# [V/T] Games + DVDs



## ACM (4. Juni 2009)

Ich miste bei mir grad ein bißchen aus und würde gerne einiges loswerden:
 PC-Spiele:
 -Dark Messiah of Might and Magic
 -Neverwinter Nights 2
 -Stranglehold
 -Rise and Fall
 -Gold Games 4
 -Ghost Recon Advanced Warfighter 2

 DVDs:
 -300
 -Galdiator
 -Donnie Brasco
 - Die Neuen Pforten
 -Traumschiff Surprise
 -Johnny English
 -Tombraider Die Wiege des Lebens


 Also am liebsten würd ich tauschen, da es sich bei dem Geld was ich dafür bekomme fast nicht mehr lohnt zu verkaufen. Kaufsangebote kann man trotzdem mal machen und zum Tauschen auch alles anbieten, aus dem Bereich PC-Spiele.
 Positive Bewertungen hab ich hier auch schon 5


----------



## Lockdown-Xray (7. Juni 2009)

Aufgabe
Gib an, was ACM im Forenbeitrag über Spiele und DVDs am liebsten mit den Sachen machen würde und warum.

Datensätze
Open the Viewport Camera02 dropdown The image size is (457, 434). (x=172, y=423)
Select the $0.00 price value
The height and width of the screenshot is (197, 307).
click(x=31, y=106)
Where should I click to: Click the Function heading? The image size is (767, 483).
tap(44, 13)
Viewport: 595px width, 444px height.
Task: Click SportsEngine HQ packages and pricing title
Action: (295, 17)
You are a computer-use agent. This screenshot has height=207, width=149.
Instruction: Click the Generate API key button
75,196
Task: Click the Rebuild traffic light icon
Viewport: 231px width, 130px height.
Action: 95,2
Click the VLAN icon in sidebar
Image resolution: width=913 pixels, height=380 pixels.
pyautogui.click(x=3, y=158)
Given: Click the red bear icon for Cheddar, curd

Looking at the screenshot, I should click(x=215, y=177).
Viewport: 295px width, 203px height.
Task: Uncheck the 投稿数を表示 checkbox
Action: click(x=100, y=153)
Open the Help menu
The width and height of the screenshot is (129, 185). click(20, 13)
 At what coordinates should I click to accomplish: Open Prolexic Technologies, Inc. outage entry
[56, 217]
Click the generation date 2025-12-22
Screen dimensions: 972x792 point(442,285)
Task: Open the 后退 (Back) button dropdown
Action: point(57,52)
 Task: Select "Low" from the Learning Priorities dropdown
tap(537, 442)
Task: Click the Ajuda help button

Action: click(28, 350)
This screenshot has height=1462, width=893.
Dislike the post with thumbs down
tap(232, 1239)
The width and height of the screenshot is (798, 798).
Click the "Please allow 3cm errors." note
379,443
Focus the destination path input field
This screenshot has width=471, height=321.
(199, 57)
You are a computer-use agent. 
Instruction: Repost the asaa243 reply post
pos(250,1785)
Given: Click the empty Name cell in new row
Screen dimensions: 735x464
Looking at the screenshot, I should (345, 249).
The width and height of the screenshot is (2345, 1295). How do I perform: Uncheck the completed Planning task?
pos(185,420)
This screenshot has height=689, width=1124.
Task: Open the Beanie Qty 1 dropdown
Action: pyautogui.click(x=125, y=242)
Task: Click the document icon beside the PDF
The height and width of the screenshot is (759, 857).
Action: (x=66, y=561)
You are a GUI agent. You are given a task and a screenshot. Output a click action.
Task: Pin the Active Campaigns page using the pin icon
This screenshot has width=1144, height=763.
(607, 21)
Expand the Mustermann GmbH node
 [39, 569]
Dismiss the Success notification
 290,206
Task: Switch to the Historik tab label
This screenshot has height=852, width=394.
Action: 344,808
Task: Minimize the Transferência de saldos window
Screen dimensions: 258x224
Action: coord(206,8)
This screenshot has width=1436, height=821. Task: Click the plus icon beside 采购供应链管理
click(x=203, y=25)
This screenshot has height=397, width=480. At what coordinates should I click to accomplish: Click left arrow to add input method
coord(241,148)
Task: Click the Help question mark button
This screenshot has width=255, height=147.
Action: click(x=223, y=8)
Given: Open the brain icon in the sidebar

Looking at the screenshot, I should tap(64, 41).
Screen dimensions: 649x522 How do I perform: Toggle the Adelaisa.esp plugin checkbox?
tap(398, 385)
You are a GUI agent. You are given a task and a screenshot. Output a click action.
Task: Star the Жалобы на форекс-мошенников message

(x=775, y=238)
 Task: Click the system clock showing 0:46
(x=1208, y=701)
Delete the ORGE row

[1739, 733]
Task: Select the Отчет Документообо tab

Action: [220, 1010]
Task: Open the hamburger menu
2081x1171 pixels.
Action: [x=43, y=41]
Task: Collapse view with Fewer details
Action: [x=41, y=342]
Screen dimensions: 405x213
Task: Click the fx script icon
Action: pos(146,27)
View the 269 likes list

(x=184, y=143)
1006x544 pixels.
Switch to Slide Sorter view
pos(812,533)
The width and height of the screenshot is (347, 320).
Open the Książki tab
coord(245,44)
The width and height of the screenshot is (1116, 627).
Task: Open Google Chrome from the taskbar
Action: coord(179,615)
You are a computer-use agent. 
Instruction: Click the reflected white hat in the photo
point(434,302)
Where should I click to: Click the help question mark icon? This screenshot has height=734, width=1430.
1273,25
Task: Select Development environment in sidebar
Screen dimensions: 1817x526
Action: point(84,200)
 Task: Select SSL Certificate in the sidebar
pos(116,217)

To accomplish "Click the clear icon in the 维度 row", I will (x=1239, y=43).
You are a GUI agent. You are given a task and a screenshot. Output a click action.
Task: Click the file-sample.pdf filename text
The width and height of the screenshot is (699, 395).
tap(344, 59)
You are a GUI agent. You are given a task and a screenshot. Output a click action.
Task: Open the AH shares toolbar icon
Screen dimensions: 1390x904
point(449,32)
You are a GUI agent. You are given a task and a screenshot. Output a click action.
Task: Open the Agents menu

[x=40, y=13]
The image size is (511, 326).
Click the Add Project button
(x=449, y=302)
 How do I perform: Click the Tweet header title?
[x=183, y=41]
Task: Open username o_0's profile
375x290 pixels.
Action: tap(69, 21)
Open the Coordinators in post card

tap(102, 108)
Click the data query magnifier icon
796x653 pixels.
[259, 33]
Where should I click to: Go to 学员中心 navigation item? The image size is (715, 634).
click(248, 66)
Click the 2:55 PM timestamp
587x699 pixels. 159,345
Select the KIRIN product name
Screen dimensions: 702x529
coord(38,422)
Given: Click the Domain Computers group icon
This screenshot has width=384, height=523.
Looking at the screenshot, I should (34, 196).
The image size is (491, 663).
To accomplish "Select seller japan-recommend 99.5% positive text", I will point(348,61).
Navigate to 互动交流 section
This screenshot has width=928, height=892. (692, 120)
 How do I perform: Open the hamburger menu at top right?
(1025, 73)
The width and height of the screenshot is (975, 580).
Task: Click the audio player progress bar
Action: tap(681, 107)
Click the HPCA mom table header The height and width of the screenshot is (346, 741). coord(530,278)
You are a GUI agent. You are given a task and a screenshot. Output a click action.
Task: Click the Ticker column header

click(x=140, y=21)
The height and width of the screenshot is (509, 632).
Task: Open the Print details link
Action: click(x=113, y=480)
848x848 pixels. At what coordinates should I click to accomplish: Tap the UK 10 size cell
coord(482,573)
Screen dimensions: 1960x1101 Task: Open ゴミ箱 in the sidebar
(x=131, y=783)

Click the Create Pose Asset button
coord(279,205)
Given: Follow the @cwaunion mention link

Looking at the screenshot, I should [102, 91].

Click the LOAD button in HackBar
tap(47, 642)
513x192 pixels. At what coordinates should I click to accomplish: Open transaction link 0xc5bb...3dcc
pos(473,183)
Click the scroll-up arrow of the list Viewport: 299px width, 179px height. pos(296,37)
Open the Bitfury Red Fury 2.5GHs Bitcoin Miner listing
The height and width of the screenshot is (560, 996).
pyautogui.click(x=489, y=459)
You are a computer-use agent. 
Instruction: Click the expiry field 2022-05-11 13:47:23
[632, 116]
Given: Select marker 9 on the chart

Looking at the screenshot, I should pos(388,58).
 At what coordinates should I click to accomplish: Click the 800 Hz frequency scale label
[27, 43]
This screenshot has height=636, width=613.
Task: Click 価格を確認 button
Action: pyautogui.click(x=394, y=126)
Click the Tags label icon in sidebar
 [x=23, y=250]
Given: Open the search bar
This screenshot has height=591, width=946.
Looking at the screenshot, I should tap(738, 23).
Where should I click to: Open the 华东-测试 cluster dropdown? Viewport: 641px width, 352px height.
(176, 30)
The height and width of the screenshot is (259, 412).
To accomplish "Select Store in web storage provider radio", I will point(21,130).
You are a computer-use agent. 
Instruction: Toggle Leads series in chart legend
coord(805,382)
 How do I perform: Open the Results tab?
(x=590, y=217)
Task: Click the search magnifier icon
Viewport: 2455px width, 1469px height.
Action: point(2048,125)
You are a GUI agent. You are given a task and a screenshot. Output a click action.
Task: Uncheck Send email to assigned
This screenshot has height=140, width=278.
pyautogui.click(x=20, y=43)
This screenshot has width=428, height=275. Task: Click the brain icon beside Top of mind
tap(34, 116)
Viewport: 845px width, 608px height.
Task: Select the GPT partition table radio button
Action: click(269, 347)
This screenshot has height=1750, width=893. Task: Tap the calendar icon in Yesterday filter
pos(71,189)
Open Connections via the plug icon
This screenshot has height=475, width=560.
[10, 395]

Antwort zur Aufgabe
ACM würde am liebsten tauschen, weil sich ein Verkauf bei dem Geld, das man dafür bekommt, fast nicht mehr lohnt.